8. De la mollesse de la Main
Comme tout patelin qui se respecte, Ayers cliff possède ses ragôts et autres histoires à saveur de peut-être. C’est à grand coup de «ej te’l dis» qu’on entend parler des fantômes des voisins en cassant la croute au Maurice alors que le Woods est en jachère. On parle du grand Jack, ce va-nu-pied qui se promenait les pieds pas habillés pour faire peur aux enfants, de la vieille folle qui criait à personne ou de la famille des coucous, cette famille d’excentriques qui allaient de maisons en maisons, et il fallait le vouloir, afin de tenter de trouver des jobines. Cependant, le plus connu est le fantôme d’Ayer’s cliff, cet esprit malin ayant pour manie de déplacer les objets, les couverts, et les ce-qui-n’aurait-pas-dû-bouger dès que vous avez le dos tourné. Il aura fallu plusieurs années et autant de théories pour comprendre (peut-être moins aux vrais malins) que ce fantôme n’est dû qu’à une Main instable qui, au passage d’un gros camion ou de trop de voitures, fait trembler les planchers des installations avoisinantes.
9. Faire du tourisme
Ce point est, au demeurant, assez important, sinon crucial puisque si vous y allez c’est plus probable que ce soit pour y profiter de ses ressources touristiques que parce que:
a)vous vous êtes perdus en tentant de trouver la mythique crème glacerie de Coaticook
b) vous avez un membre de la famille parmi les 1200 habitants
c) vous trouviez que la poutine vaut vraiment le détour
Deux bars pourront vous accueillir, celui de l’auberge ayant un jukebox tactile – oh oui – ou le bar Massawipi. Dans tous les cas, l’impression sera la même: pour 10 secondes tu te demandera si t’es pas au mauvais endroit et cinq minutes après, tu feras partie des meubles. Loin de la campagne Walt Disney, on y découvre les vrais habitants, tsé, ceux qui y restent à longueur d’année et qui travaillent de leurs mains et les jeunes étant venu s’y installer pour retourner aux sources. Pour découvrir les saveurs locales, vous irez visiter le camping de roulottes, les pontons à louer et la superbe chute de Burroughs Falls, l’endroit de prédilection pour toute activité illicite, mais aussi le plus bel endroit pour se baigner dans une chute vive même si c’est passablement déconseillé. Il y eut un temps ou on aurait dit à ces messieurs qu’une certaine école primaire d’un village voisin avait été transformée en bar d’effeuilleuses mais c’est maintenant chose du passé. On vous conseillera plutôt d’aller festoyer avec les hippies au shazamfest, un festival de musique et de lutte féminine. Un genre de woodstock-en-beauce-des-bois-en-estrie. Pour les plus oseux, si vous suivez le chemin du bunker vers Fitchbay, il y aurait même une maison de sorcière et ce n’est pas une question de rang mou….

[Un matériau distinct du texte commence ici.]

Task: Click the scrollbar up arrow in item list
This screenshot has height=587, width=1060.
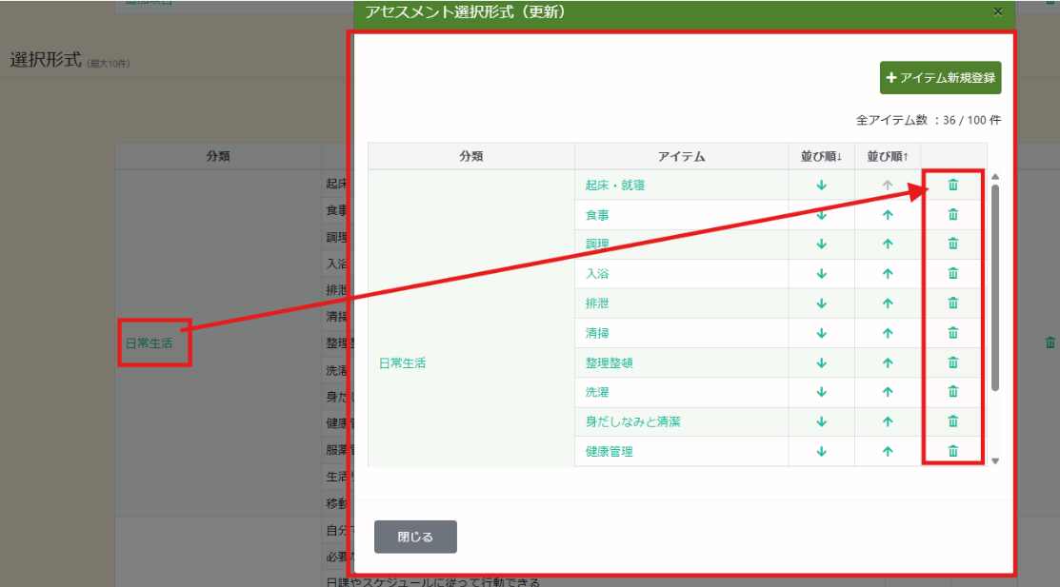Action: 995,177

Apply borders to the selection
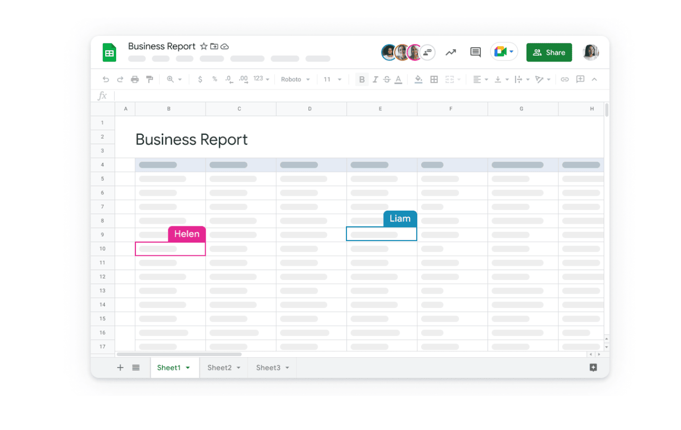[433, 79]
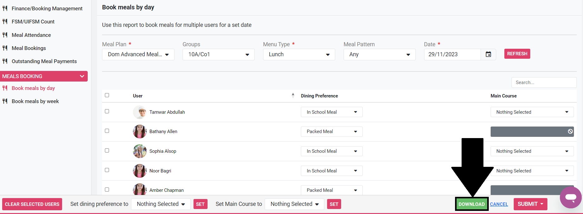The height and width of the screenshot is (214, 583).
Task: Open Outstanding Meal Payments in sidebar
Action: pos(44,61)
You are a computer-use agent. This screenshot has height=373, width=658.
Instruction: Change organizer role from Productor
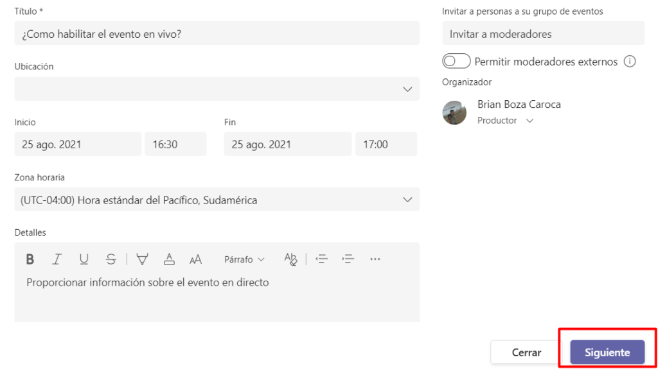click(506, 121)
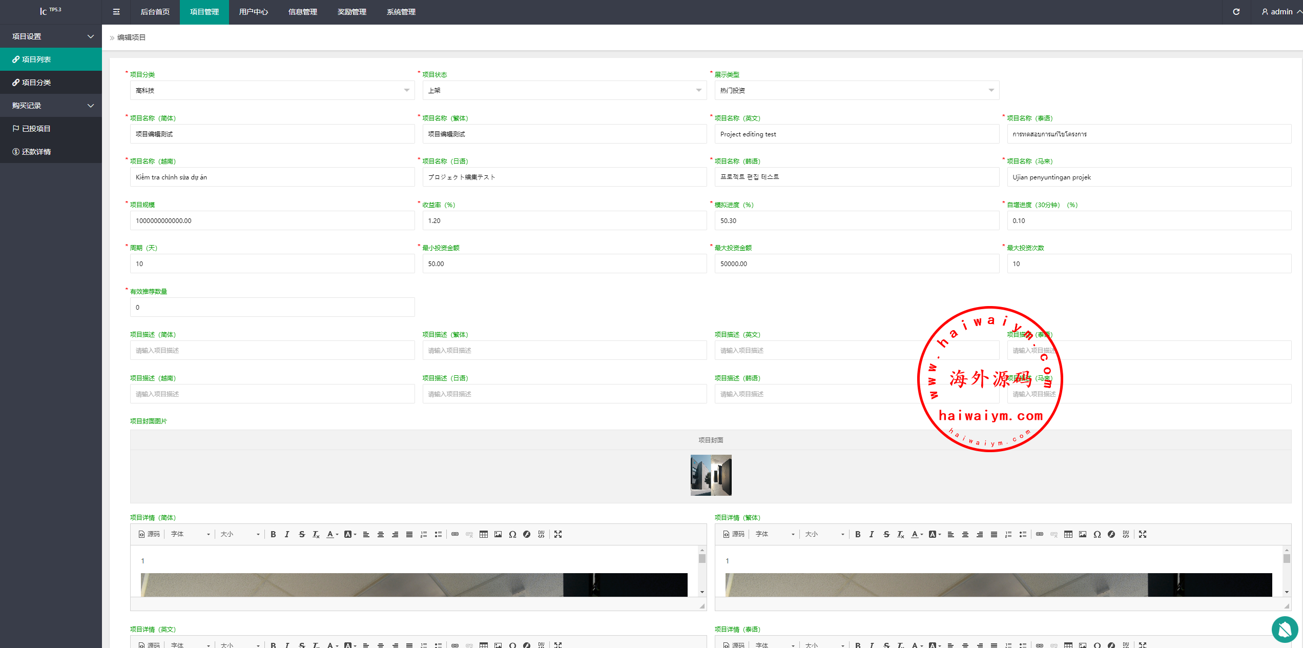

10. En l’absence de célébrités, on s’abstient
Corrigez-moi si je me trompe – et je l’espère, croyez-moi – mais Ayer’s Cliff n’a pas vu grandir de personne connues ou à tout le moins des célébrités ayant su s’exporter extra-régionalement parlant. Vous constaterez toutefois vite – si vous vous y rendez – que ce petit bout de pays n’en a pas besoin et que de toute façon, en région, les vedettes on se les partage, comme un peu tout d’ailleurs, tel qu’en témoigne ce pamphlet de la municipalité dont 10 des 20 activités proposées sont en dehors de la ville…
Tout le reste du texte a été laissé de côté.